Honorable mention goes to lawyers at Latham & Watkins; Quinn Emanuel; Akin Gump; Cooley and Freshfields.
September 27, 2019 at 01:05 PM
3 minute read
Our finalists for Litigator of the Week include Latham & Watkins partner Jamie Wine, who led a team in winning a whopping $666 million arbitration award on behalf of DXC Technology in a fight with Hewlett Packard Enterprise Company.
The order (which was just unsealed) followed a two-week trial before a panel of neutrals over an accounting dispute stemming from the sale of HPE's former enterprise services business to DXC's predecessor company. Deal lawyers contemplating similar "spin-in" mergers should consider themselves warned.

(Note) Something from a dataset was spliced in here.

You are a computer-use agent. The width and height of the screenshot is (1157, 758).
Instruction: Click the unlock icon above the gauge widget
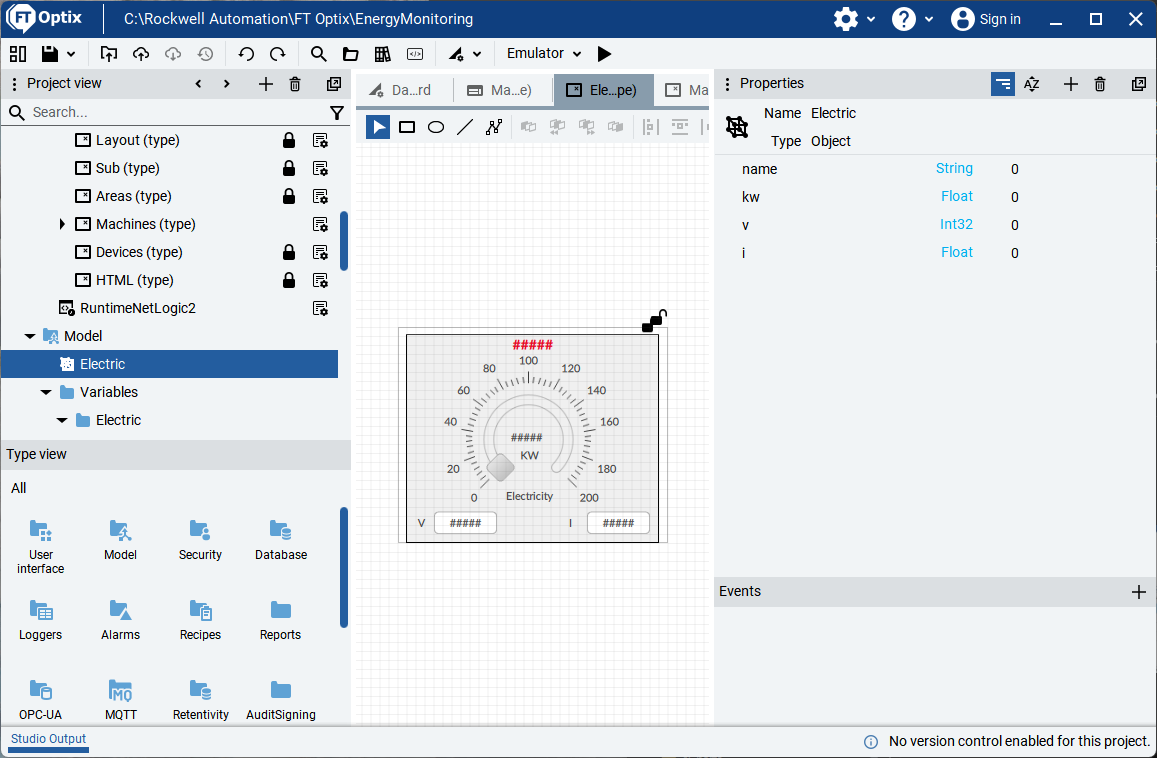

Quinn Emanuel Urquhart & Sullivan's Marc Greenwald and Andrew Marks notched a sweet win for client PT Bank Mutiara in its long-running fight with Weston Capital Advisors.
Weston lawyer Alex Kriegsman of Kreigman PC moved to disqualify SDNY Judge Paul Crotty, complaining that Crotty's brother is partner at Kelley Drye & Warren, which represented Weston until mid-2014. The judge disclosed the connection at the time, and his brother played no role in the case. But Kriegman argued that Crotty "overcompensated" for initially treating Weston more favorably by "unfairly penalizing" Weston now.
Crotty was having none of it. Not only did he decline to recuse, he ordered Kriegman personally to pay Quinn Emanuel's legal fees to oppose the motion, and also to forfeit any fees he was paid by his client to litigate it.
Harsh.
(You can read the order here.)
Akin Gump Strauss Hauer & Feld partners James Tysse, Mark MacDougall and Stacey Mitchell led the defense team for Bijan Rafiekiana— former business partner of ex-National Security Advisor Michael Flynn—who was accused of acting as a Turkish foreign agent. A federal judge in Virginia agreed with the Akin Gump team that the evidence presented at trial by federal prosecutors was insufficient to support Rafiekian's conviction for acting as an unregistered foreign agent and conspiracy to violate the Foreign Agents Registration Act.
Cooley partner Heidi Keefe led client Facebook to a summary judgement in a fight against Windy City involving patents tied to chat room technology. U.S. District Judge Yvonne Gonzalez Rogers in the Northern District of California granted Facebook's motion for summary judgment on grounds of invalidity.
At Freshfields, partner Linda Martin, counsel David Livshiz, and associate Paige von Mehren scored a first-of-its-kind decision from the Sixth Circuit Court of Appeals. At issue: Section 1782, which allows for discovery in the U.S. for use in a "foreign or international tribunal."
Breaking with the Second and Fifth Circuits, the Sixth Circuit panel held that Section 1782 discovery is available to parties to private international arbitrations—a win for Freshfields client Abdul Latif Jameel Transportation Company Limited, which is involved in a contract fight with FedEx Corp. that's being arbitrated abroad.